Autoimmune hemolysis/immunohemolytic hemolysis occur with:

Warm antibody autoimmune hemolytic anemia

Idiopathic autoimmune hemolysis.

Systemic lupus erythematosus.

Evans’ syndrome (antiplatelet antibodies and hemolytic antibodies).

Cold antibody immunohemolytic anemia.

Idiopathic cold hemagglutinin syndrome.

Waldenström’s macroglobulinemia

Infectious mononucleosis

Paroxysmal cold hemoglobinuria

Drug-induced immune-mediated hemolysis

Methyldopa (IgG mediated type II hypersensitivity)

Penicillin at high dose

Quinidine

During the process the patient’s RBCs are washed to remove the patient’s own serum, and then centrifuged with antihuman globulin (Coombs reagent).

If immunoglobulin or complement factors have been fixed on to the RBC surface in-vivo, the antihuman globulin will agglutinate the RBCs and the direct Coombs test will be positive.

The indirect Coombs test is used to detect in-vitro antibody-antigen reactions.

It is used to detect very low concentrations of antibodies present in a patient’s plasma/serum prior to a blood transfusion.

It is used to screen pregnant women for antibodies that may cause hemolytic disease of the newborn.

The IAT can also be used for compatibility testing, antibody identification, RBC phenotyping, and titration studies.

The indirect Coombs test is used to screen for antibodies in the preparation of blood for blood transfusion.

The donor’s and recipient’s blood must be ABO and Rh D compatible.

A blood sample from the recipient and a blood sample from every unit of donor blood are screened for antibodies with the indirect Coombs test.

Each sample is incubated against a wide range of RBCs that together exhibit a full range of surface antigens.

The indirect Coombs test, called cross-matching is used to test a sample of the recipient’s serum for antibodies against a sample of the blood donor’s RBCs.

The indirect Coombs test is used to screen pregnant women for IgG antibodies that are likely to pass through the placenta into the fetal blood and cause hemolytic disease of the newborn.

Washed test red blood cells are incubated with a known human serum.
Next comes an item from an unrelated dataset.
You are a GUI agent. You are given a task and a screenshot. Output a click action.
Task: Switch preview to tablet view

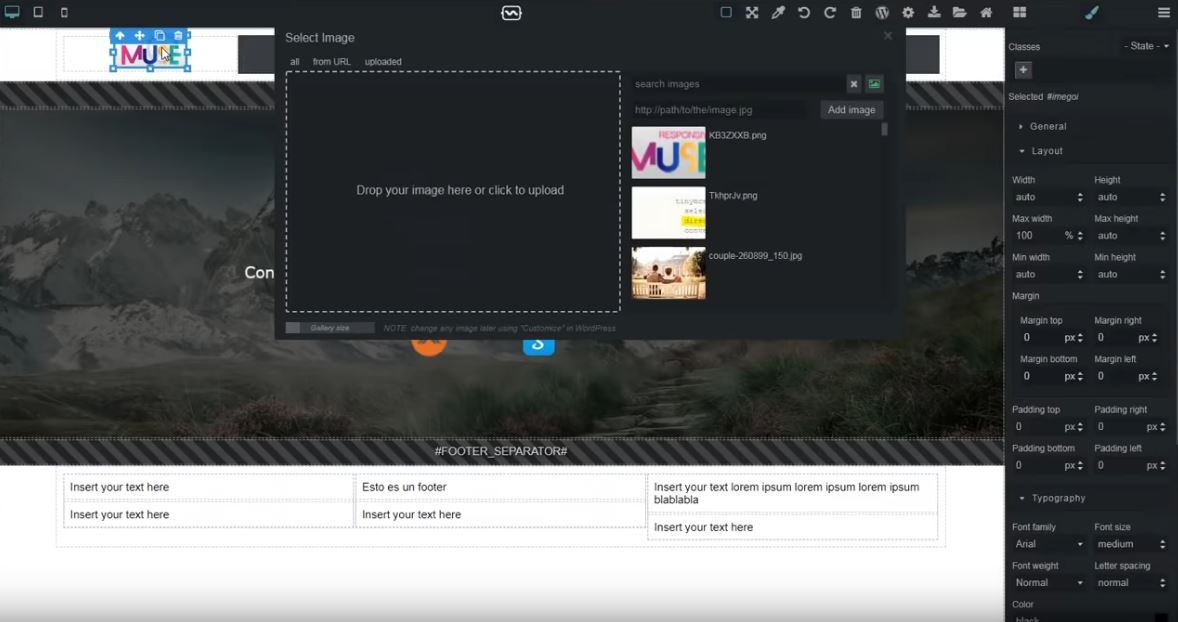(37, 12)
If the serum contains antibodies to antigens on the RBC surface, the antibodies will bind onto the surface of the RBCs.

In a second stage the RBCs are washed three or four times with isotonic saline solution and then incubated with antihuman globulin.

If antibodies have bound to RBC surface antigens in the first stage, RBCs will agglutinate when incubated with the antihuman globulin in this stage, and the indirect Coombs test will be positive.

Coombs reagent, known as Coombs antiglobulin or antihuman globulin, is used in both the direct Coombs test and the indirect Coombs test.

Coombs reagent is antihuman globulin. made by injecting human globulin into animals, which produce polyclonal antibodies specific for human immunoglobulins and human complement system factors.

Historically, the test was done in test tubes, but today it is commonly done using microarray and gel technology.